What you need to do: For the data below, transcribe the part that opens with the line containing "Task: Open the help question mark icon" and closes with the line containing "Given: Unpin the Users item via pin icon", exactly and with no pictures.

[[ Available data, beginning ]]

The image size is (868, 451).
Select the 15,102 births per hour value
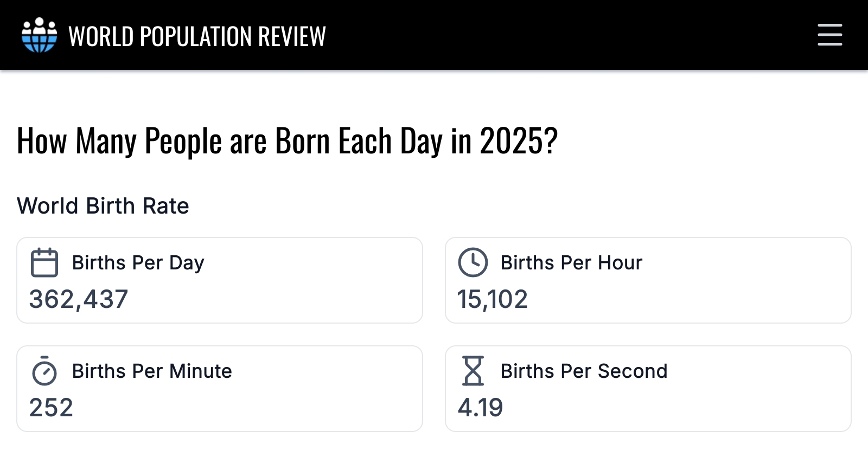pyautogui.click(x=493, y=299)
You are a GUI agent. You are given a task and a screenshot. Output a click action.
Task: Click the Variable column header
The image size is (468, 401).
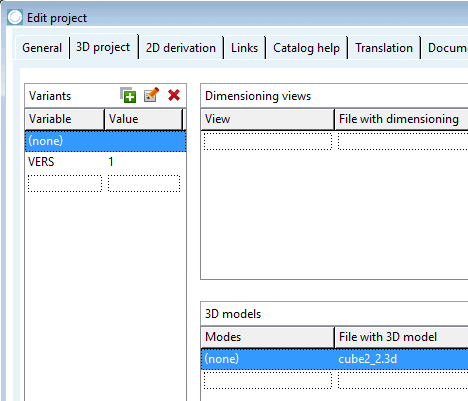pos(65,119)
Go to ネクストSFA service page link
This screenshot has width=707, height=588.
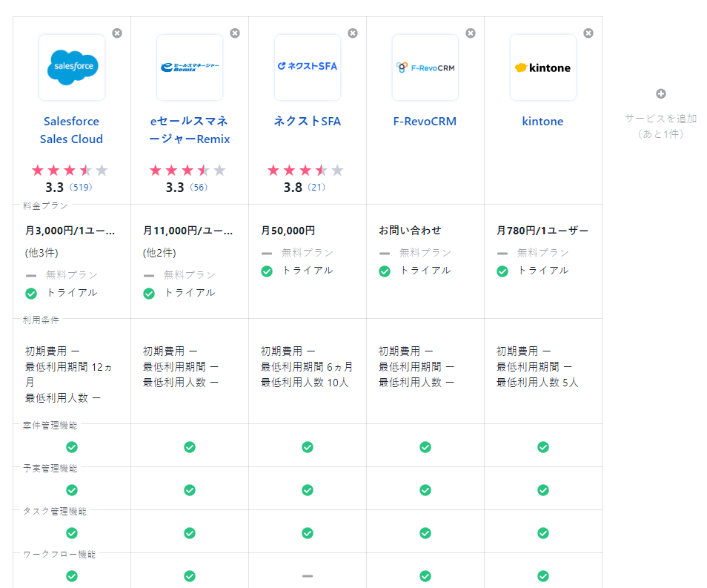click(x=307, y=122)
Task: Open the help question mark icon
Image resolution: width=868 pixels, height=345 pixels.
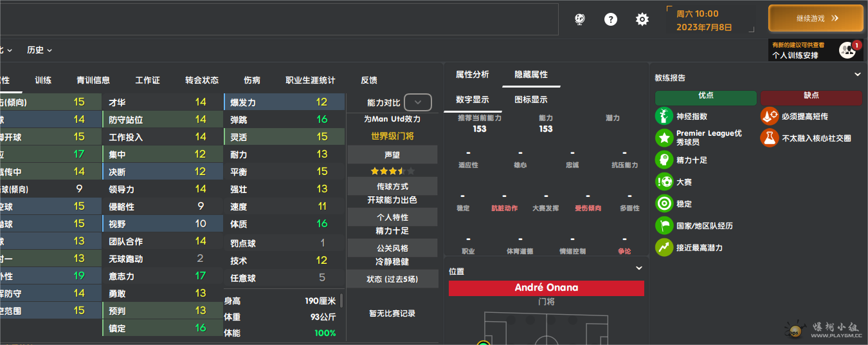Action: click(x=611, y=19)
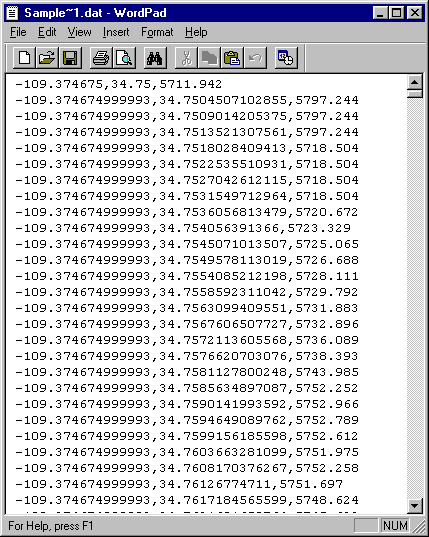Click the Undo arrow icon
Viewport: 429px width, 537px height.
pyautogui.click(x=255, y=58)
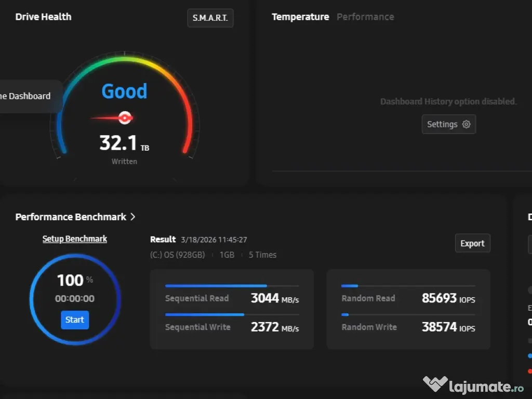Viewport: 532px width, 399px height.
Task: Open the Setup Benchmark link
Action: 75,239
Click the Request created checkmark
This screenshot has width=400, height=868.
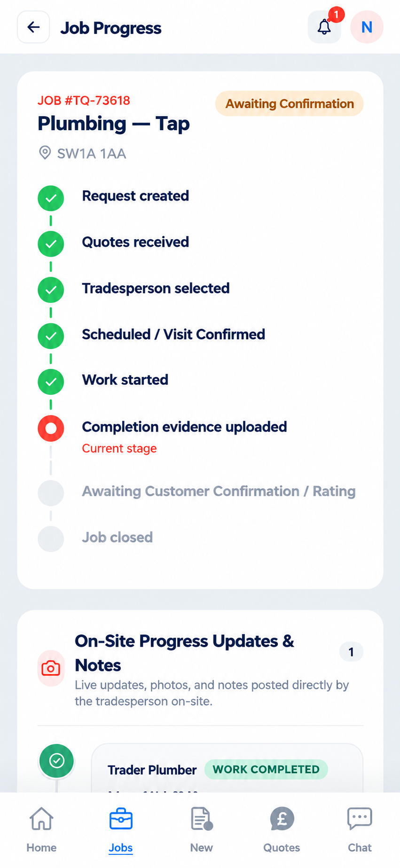(x=51, y=198)
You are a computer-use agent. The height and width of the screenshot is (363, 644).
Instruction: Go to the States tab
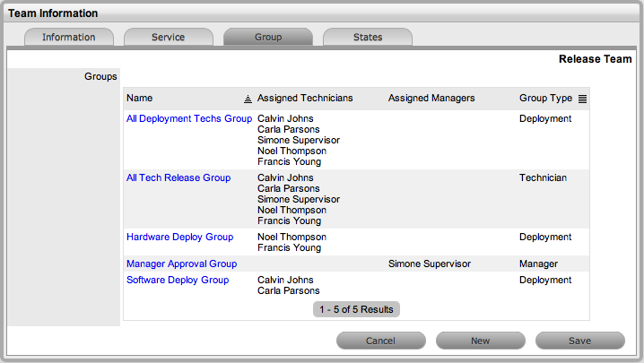tap(367, 38)
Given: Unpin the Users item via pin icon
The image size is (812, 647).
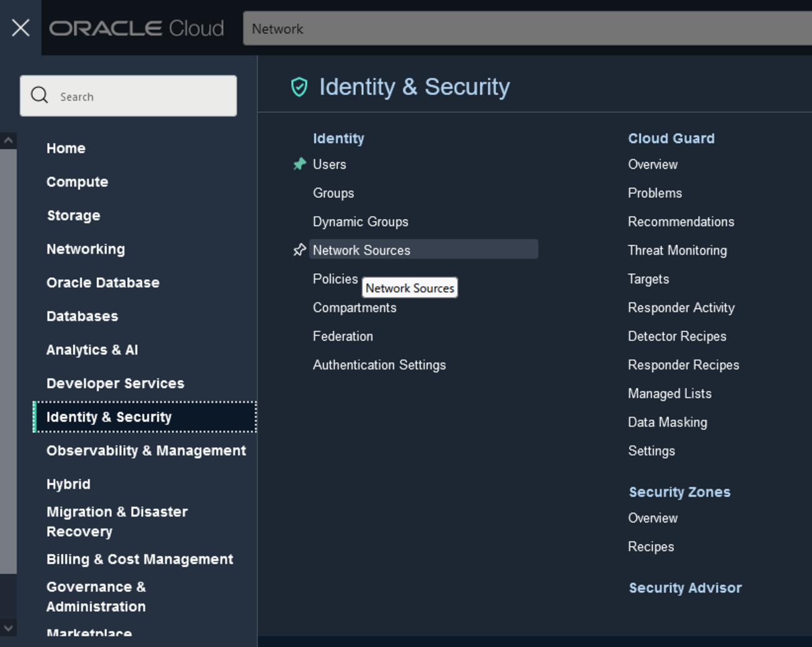Looking at the screenshot, I should (x=300, y=164).
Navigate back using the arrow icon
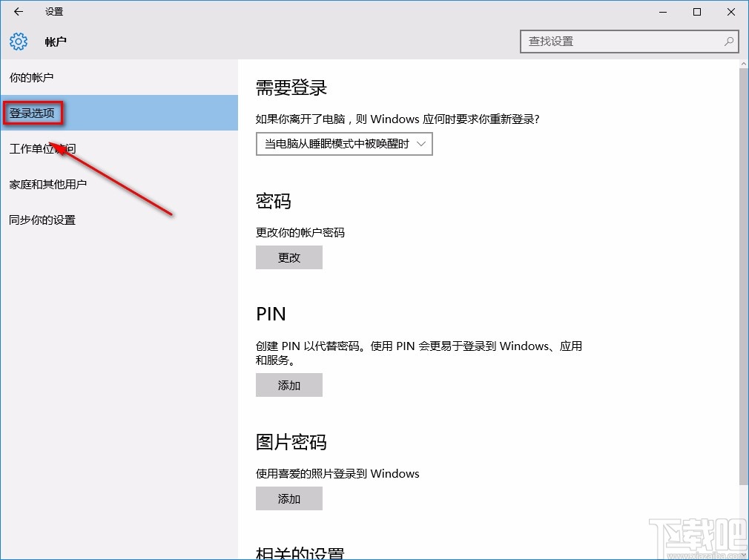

[[ Available data, end ]]

Response to this task:
Task: Open the help question mark icon
Image resolution: width=868 pixels, height=345 pixels.
Action: click(x=611, y=19)
Click the Undo arrow icon
Viewport: 429px width, 537px height.
pyautogui.click(x=255, y=58)
Viewport: 532px width, 399px height.
Task: Open the Setup Benchmark link
Action: 75,239
Click the Request created checkmark
This screenshot has width=400, height=868.
(x=51, y=198)
You are a computer-use agent. The height and width of the screenshot is (363, 644).
Instruction: Go to the States tab
tap(367, 38)
Given: Unpin the Users item via pin icon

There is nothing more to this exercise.